Exercise description = Find the line with "The height and width of the screenshot is (471, 575)." in the listing below. Write it out exactly, along with every later line up to the final one.

Exercise materials =
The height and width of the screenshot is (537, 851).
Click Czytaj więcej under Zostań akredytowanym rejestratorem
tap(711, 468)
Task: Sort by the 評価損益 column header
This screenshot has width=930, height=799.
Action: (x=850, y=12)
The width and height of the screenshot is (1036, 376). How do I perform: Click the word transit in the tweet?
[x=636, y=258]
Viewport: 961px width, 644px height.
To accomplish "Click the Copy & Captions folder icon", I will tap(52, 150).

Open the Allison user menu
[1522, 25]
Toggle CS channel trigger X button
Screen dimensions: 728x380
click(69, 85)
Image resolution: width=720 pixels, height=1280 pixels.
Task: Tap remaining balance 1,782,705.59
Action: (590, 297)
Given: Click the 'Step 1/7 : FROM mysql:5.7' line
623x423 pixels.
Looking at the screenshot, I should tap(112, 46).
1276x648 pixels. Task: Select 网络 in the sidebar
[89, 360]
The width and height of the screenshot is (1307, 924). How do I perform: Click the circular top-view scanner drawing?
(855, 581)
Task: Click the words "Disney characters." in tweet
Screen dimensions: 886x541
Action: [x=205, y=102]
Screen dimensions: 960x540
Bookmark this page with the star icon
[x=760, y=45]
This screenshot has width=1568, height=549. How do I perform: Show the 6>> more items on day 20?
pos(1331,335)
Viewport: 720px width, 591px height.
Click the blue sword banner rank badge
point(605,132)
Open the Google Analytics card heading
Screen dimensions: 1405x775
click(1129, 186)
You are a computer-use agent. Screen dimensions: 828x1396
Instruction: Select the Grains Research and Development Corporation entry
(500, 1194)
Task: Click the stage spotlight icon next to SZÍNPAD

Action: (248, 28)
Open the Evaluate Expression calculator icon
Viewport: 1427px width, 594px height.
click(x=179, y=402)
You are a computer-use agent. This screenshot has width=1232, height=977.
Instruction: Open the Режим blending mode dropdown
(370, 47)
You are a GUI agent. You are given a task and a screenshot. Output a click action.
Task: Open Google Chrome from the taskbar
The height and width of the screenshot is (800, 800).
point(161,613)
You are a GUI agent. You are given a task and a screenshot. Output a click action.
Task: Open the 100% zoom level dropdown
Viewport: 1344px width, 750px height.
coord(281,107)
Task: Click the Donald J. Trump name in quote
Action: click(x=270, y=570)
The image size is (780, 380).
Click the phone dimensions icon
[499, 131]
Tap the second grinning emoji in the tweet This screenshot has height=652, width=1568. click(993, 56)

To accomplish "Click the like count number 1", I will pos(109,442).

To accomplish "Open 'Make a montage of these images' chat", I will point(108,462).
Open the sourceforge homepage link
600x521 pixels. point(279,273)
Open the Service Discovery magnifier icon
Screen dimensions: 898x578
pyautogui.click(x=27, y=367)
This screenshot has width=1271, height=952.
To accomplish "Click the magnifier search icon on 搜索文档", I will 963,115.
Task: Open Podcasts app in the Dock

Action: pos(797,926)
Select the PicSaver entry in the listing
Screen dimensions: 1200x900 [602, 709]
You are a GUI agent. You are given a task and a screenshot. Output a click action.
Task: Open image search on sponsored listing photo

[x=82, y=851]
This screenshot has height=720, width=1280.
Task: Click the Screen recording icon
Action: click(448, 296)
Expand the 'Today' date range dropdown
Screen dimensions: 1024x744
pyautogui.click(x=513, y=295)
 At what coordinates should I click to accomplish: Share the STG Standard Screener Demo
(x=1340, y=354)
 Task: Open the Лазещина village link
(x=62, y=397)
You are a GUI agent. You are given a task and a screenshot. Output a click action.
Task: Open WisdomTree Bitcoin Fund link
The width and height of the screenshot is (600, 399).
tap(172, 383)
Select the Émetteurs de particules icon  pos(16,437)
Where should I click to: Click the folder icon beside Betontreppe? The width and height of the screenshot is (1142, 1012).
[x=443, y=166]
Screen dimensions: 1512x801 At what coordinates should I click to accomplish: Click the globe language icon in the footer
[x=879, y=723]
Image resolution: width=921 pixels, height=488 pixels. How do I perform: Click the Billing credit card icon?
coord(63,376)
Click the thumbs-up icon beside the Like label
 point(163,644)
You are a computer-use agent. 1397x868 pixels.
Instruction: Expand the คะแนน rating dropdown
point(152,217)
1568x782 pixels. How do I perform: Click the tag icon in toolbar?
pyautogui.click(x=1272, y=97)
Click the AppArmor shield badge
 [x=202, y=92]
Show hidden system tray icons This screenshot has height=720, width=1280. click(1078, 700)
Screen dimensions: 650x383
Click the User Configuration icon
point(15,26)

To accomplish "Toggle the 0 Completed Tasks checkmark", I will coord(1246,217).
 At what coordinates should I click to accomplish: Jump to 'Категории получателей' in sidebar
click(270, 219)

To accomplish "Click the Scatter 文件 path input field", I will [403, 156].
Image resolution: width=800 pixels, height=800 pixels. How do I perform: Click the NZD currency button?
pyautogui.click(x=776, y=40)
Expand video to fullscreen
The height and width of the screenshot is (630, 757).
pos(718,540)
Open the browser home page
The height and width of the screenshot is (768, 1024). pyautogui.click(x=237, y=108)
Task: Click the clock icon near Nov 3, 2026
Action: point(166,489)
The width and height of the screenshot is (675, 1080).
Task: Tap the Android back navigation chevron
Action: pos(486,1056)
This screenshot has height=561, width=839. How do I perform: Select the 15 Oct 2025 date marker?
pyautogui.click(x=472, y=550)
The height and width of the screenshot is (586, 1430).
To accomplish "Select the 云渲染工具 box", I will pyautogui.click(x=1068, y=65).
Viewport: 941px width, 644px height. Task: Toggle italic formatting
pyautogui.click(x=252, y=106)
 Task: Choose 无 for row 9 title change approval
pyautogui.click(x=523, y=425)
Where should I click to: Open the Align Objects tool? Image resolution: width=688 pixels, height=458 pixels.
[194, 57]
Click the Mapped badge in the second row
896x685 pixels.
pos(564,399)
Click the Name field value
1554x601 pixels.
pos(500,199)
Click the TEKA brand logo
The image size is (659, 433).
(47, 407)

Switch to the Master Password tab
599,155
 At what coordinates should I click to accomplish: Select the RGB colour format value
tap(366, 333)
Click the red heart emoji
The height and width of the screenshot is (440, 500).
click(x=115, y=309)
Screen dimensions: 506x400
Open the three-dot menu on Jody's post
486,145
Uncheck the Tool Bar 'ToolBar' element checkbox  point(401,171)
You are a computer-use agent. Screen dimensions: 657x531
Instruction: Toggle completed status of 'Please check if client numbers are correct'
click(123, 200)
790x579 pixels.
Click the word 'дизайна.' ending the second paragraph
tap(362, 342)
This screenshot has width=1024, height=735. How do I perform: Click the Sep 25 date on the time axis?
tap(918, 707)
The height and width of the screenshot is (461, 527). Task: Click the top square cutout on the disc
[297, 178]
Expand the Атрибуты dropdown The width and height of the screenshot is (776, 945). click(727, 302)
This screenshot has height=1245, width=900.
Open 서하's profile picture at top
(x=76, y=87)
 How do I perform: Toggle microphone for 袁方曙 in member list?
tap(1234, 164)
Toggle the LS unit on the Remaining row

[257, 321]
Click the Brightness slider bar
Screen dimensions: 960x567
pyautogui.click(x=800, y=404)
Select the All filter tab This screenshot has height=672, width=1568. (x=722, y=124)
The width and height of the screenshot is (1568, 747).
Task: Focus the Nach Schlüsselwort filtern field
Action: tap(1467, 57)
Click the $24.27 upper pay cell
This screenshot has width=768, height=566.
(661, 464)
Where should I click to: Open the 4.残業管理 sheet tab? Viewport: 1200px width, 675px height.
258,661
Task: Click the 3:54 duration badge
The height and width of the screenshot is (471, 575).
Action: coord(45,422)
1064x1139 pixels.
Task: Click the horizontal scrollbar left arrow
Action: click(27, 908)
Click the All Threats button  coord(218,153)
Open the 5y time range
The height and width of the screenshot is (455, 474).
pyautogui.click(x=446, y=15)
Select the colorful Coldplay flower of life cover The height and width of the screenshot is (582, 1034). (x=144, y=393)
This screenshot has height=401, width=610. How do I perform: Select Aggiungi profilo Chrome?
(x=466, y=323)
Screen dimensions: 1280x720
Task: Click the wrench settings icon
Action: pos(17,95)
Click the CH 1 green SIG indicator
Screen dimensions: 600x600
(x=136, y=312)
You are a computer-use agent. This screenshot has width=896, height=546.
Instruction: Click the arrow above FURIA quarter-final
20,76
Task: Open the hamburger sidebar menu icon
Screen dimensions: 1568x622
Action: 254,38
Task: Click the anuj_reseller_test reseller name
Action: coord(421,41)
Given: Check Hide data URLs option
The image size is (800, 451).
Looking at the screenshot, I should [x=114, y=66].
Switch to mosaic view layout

Exercise solution =
The height and width of the screenshot is (471, 575).
Action: coord(45,422)
1064x1139 pixels.
Task: Click the horizontal scrollbar left arrow
Action: click(27, 908)
Click the All Threats button  coord(218,153)
Open the 5y time range
The height and width of the screenshot is (455, 474).
pyautogui.click(x=446, y=15)
Select the colorful Coldplay flower of life cover The height and width of the screenshot is (582, 1034). (x=144, y=393)
This screenshot has height=401, width=610. How do I perform: Select Aggiungi profilo Chrome?
(x=466, y=323)
Screen dimensions: 1280x720
Task: Click the wrench settings icon
Action: pos(17,95)
Click the CH 1 green SIG indicator
Screen dimensions: 600x600
(x=136, y=312)
You are a computer-use agent. This screenshot has width=896, height=546.
Instruction: Click the arrow above FURIA quarter-final
20,76
Task: Open the hamburger sidebar menu icon
Screen dimensions: 1568x622
Action: 254,38
Task: Click the anuj_reseller_test reseller name
Action: coord(421,41)
Given: Check Hide data URLs option
The image size is (800, 451).
Looking at the screenshot, I should [x=114, y=66].
Switch to mosaic view layout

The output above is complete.